作業内容:
抜粋のうち、「そうした中で今回、東洋経済が」を含む言葉で始まり「き作業の自動化にも取り組む。」で終わる部分を、一字も変えずに引用してください。

抜粋:
ロボットで自動授粉
10月上旬、2人の日本人がノーベル賞を受賞した。一人は生理学・医学賞で、もう一人は化学賞での獲得。今回の受賞はモノづくり大国としての面目を保ったと言える。もっとも、わが国が今後もなおアジア諸国においてさえモノづくりにおける優位性を保つことができるかと問われれば、韓国や中国、さらには台湾などの猛追によってその地位が危ぶまれているのも事実なのである。
そうした中で、週刊東洋経済(10月11・18日)がモノづくりにかけるベンチャー企業の様子を特集した。「すごいベンチャー100」と題したこの企画は、同誌が2016年から毎年続けているシリーズ物で、100社のベンチャー企業を紹介。人工知能(AI)時代の昨今、ベンチャー業界を取り巻く環境も激変しており、そうした中で好機を掴(つか)み、真の競争力で生き抜くベンチャー企業を探っている。

ところで政府は22年11月に「スタートアップ育成5か年計画」なるものを策定した。独創的なアイデアでスタートアップした企業に対して、人材やネットワーク、さらには資金などの面からバックアップし、第二の創業ブームを実現するのが目的。当時、政府は総額10兆円の投資額を設定し、27年までの5年間にスタートアップ企業10万社、将来的にはユニコーン(企業評価額10億㌦以上の未上場のテクノロジー企業)100社を創出することも目標に置いた。
そうした中で今回、東洋経済が挙げるベンチャー企業を見ると、ユニークな企業が目立つ。例えば、AIを駆使して開発した自動授粉ロボを手掛けるHarvestX(本社・東京都、20年設立)は、ミツバチならぬ自動授粉ロボットでイチゴの授粉を行うという。ひところミツバチが足りなくてイチゴ農家が悲鳴を上げていたが、そうしたイチゴ農家には朗報だろう。ロボットはミツバチよりも授粉率が高く90%を超えるという。現在、日本農業は高齢化と担い手不足という課題を背負っているが、同社は収穫から古くなった葉を取り除く葉かき作業の自動化にも取り組む。
新しい炭素材料開発
一方、新炭素材料で電池業界に新しい波を起こしつつあるのが3DC(本社・仙台市)。東北大学の西原洋知教授(同社CSO=最高戦略責任者)が開発した新しい炭素材料グラフェンメソスポンジ(GMS)を使うことで、従来の炭素材料の電池より容量は25%増、サイクル寿命は30%延長できるという。「約10年後にはあらゆるEVの電池にGMSが使われ、数百億円規模の売り上げを実現する」「使用できる温度範囲は広く人体にも安全なので、将来は宇宙開発やバイオ・医薬分野にも応用分野が広がる」と意気込む。

データセットの項目:
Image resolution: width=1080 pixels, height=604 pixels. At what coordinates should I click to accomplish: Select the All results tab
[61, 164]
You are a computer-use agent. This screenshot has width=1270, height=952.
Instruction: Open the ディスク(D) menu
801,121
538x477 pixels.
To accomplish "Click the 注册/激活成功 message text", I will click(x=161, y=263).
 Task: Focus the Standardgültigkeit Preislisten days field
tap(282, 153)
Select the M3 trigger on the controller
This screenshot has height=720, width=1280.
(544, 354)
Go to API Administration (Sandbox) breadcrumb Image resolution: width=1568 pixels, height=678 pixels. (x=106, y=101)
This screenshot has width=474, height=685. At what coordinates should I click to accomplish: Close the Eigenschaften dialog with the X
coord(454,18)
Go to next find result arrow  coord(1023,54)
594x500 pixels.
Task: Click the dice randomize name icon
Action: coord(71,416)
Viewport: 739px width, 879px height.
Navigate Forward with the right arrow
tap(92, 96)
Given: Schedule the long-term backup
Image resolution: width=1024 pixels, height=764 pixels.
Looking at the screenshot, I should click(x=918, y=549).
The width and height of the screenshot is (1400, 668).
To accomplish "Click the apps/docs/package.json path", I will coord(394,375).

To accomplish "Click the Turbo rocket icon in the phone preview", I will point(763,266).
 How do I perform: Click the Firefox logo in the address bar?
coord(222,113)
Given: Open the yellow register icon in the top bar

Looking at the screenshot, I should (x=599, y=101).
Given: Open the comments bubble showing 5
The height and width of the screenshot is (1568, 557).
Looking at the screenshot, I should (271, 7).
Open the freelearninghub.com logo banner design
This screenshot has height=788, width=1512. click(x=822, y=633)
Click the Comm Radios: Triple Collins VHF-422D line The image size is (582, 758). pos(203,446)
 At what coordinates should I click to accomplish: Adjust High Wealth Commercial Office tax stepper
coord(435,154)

回答:
そうした中で今回、東洋経済が挙げるベンチャー企業を見ると、ユニークな企業が目立つ。例えば、AIを駆使して開発した自動授粉ロボを手掛けるHarvestX(本社・東京都、20年設立)は、ミツバチならぬ自動授粉ロボットでイチゴの授粉を行うという。ひところミツバチが足りなくてイチゴ農家が悲鳴を上げていたが、そうしたイチゴ農家には朗報だろう。ロボットはミツバチよりも授粉率が高く90%を超えるという。現在、日本農業は高齢化と担い手不足という課題を背負っているが、同社は収穫から古くなった葉を取り除く葉かき作業の自動化にも取り組む。